Mr. Speaker, I am pleased to speak today on the opposition motion. Even though some on the other side feel this is about politics, it is actually about the lives of women and children.
The science is clear. The facts are clear. The statistics are horrific.
I have delivered probably 2,000 babies as a family physician, and I have seen one maternal mortality in my lifetime. It is a day I will never forget. We had every possible modern medicine technology there in the room to try to save this woman's life and she died anyway.
I have seen many babies die. To this day, I feel that every single one of those babies had a family, had grandparents, and that experience changed the lives of those families forever.

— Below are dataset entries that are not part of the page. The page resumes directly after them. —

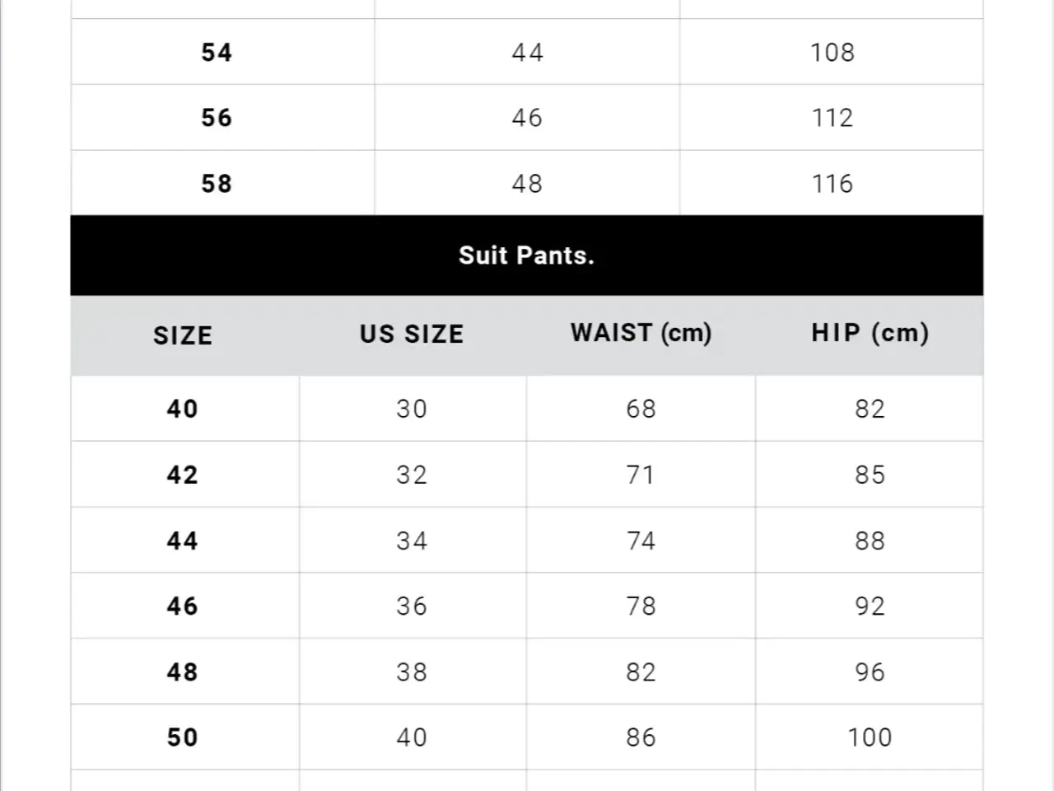Select size 40 row label
This screenshot has height=791, width=1054.
[x=183, y=409]
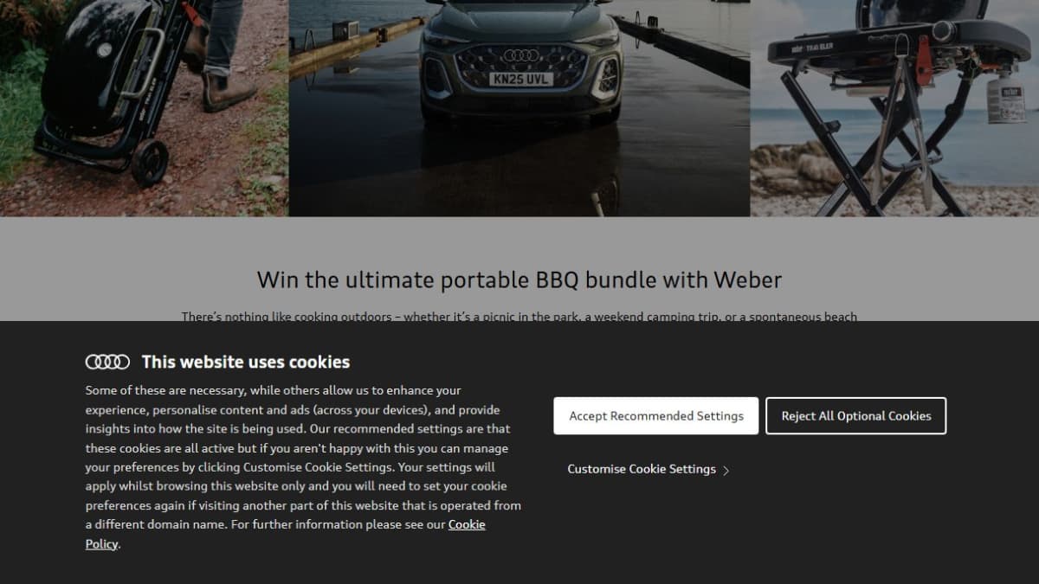Click the Audi rings emblem on car grille

[x=520, y=55]
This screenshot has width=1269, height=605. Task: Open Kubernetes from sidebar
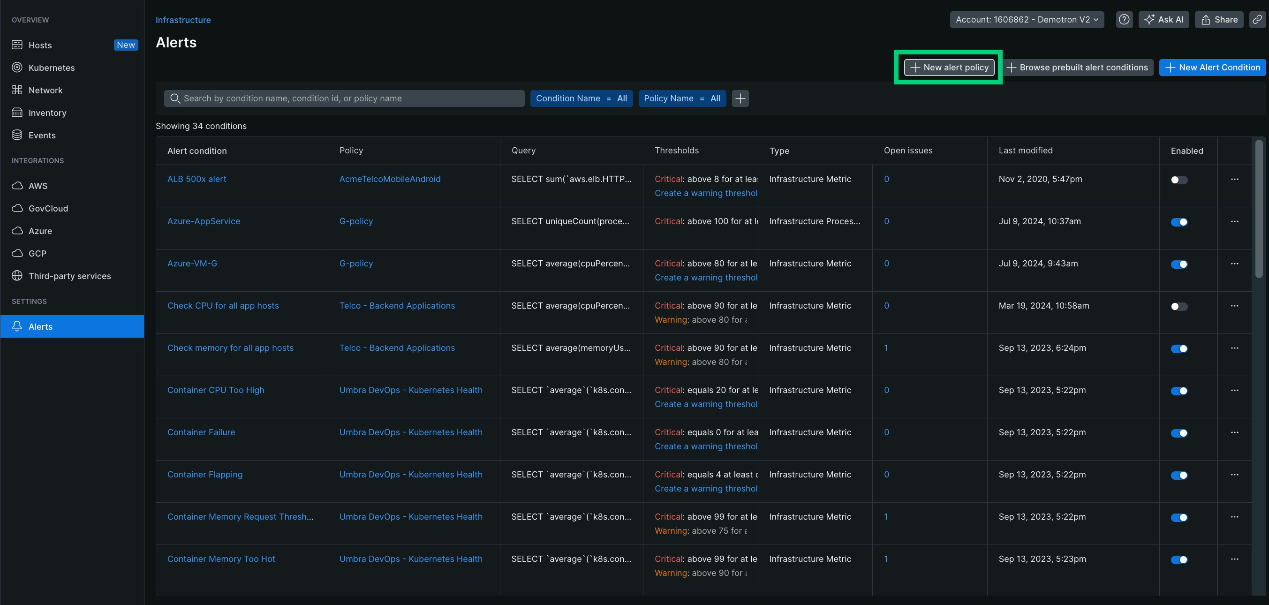[51, 67]
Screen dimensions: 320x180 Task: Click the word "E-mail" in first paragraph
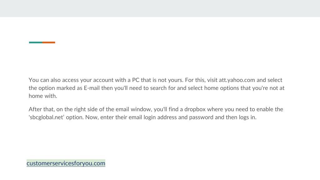coord(92,88)
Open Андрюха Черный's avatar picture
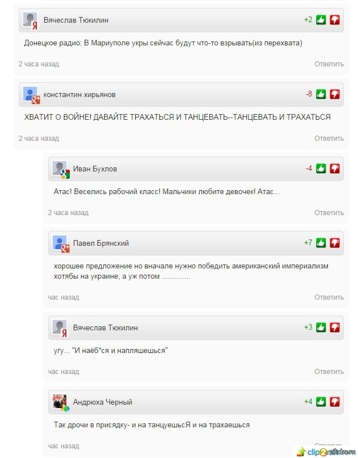 (x=60, y=402)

Once as a medical student in the Caribbean, I saw a woman arrive with a temperature of 104°, chills and rigors, septic from the effects of an illegal abortion.
We actually have to get on with this file. It is one woman dying every minute of every day. In my lifetime I saw one maternal death, but in Sierra Leone 2,000 women die in every 100,000 births. That is two per hundred. This is unacceptable and we have to do better.
However, we also have to do better here in Canada where, because of the gap in health status of our aboriginal peoples, we still are not doing well enough on the world standard. We still are losing 5.2 babies per 100,000 when even Cuba was able to reach the goal of 4.8 per 100,000 in the last year.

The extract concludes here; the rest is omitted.